We have a very long, straight, charged rod. Let’s assume, again, that it is charged positively and the charge is distributed uniformly along the length of this rod. It goes plus infinity at this end and minus infinity at the other end. We’re interested, again, some big R distance away from the distribution at this point, P, the field that it generates.

Now, if you recall the example that we solved by applying Coulomb’s law, we chose an incremental charge element at an arbitrary location and treated that charge element, dq, like a point charge, so as if a positive charge sitting over here which generated an electric field in a radially outward direction and an incremental electric field of dE. And we took the advantage of the symmetry of this rod relative to this point which we denoted as our origin. And the charge, the symmetric charge below this origin also generates its own electric field of dE at the point of interest in this direction.

We said that there will be always symmetric charges. For each incremental charge that we choose above the origin, we will find the symmetric one below the origin. When we add all these electric fields vectorially, we said that the horizontal components will add because they will lie along the same axis. But the vertical ones relative to this x–y coordinate system would cancel because they would be in opposite directions with equal magnitudes.

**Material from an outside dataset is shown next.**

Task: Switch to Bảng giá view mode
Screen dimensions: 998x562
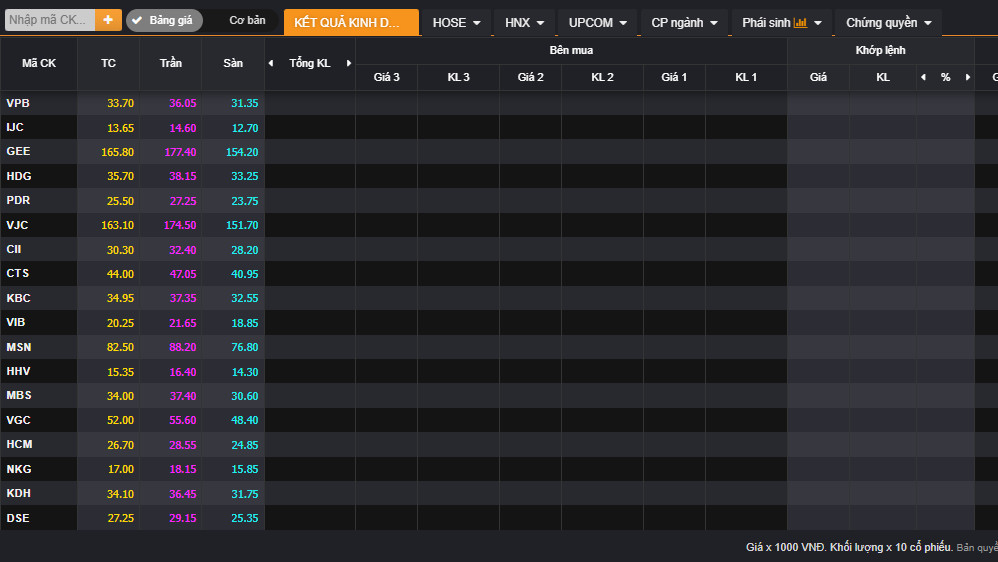Action: pyautogui.click(x=164, y=20)
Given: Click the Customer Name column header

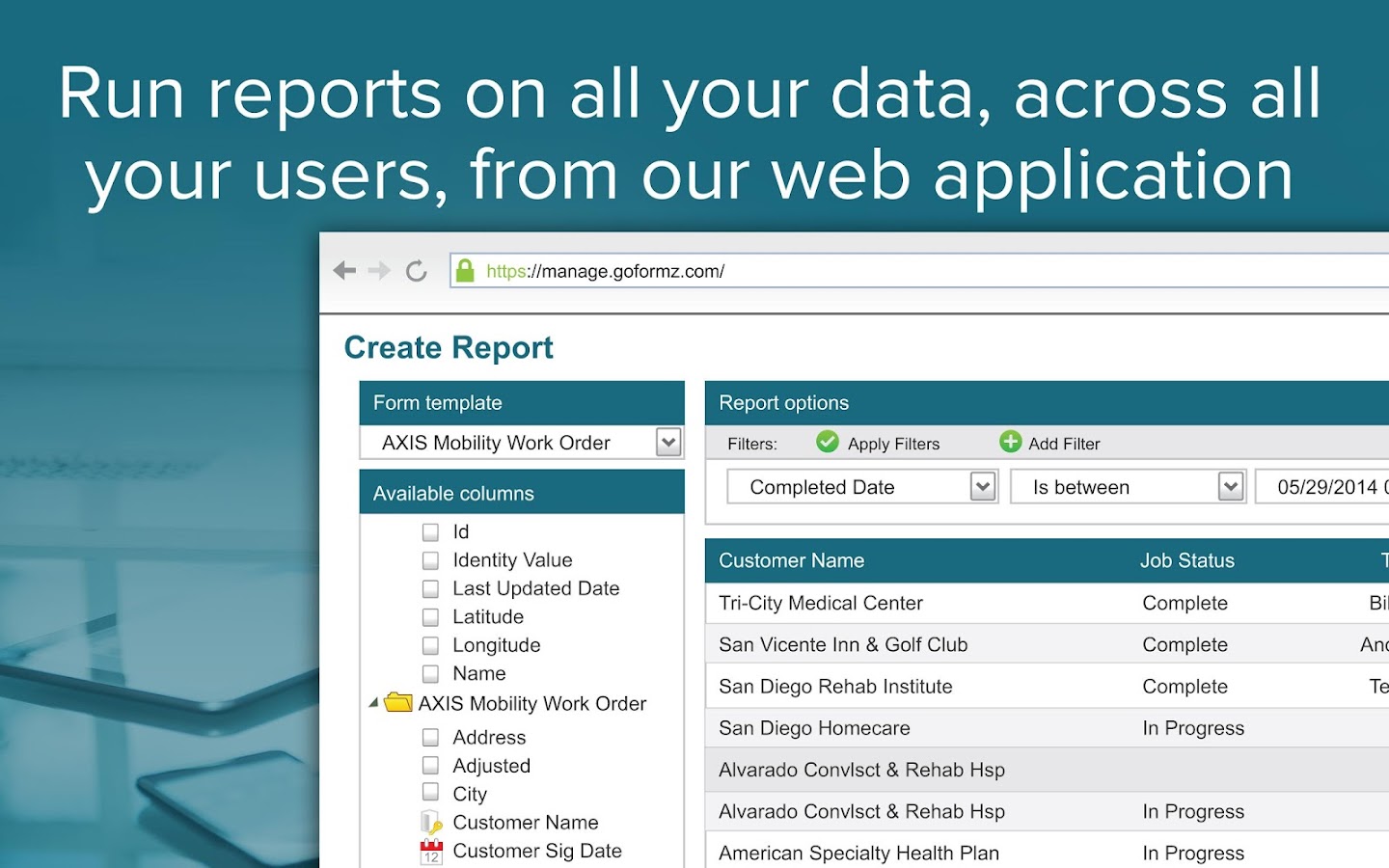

So we realized that all the net electric field will be the sum of the horizontal components, or the x components of these dE‘s generated by these incremental charges. Therefore, as long as we’re R distance away, we can say that the electric field is going to be pointing in positive x direction along this line. Well, we can generalize this for all the points surrounding this rod which are capital R distance away from the rod. In that case, we will see that the electric field generated by this rod is going to be in a radially outward direction.

So, as our Gaussian surface, let’s choose a cylinder such that its side surface passes through the point of interest right over here. In doing so, we’re going to end up with this hypothetical cylinder such that the rod is located along the axis of the cylinder. The surface of a cylinder represents a closed surface because it encloses a certain volume. And our charged rod is, of course, extending to infinity in both directions.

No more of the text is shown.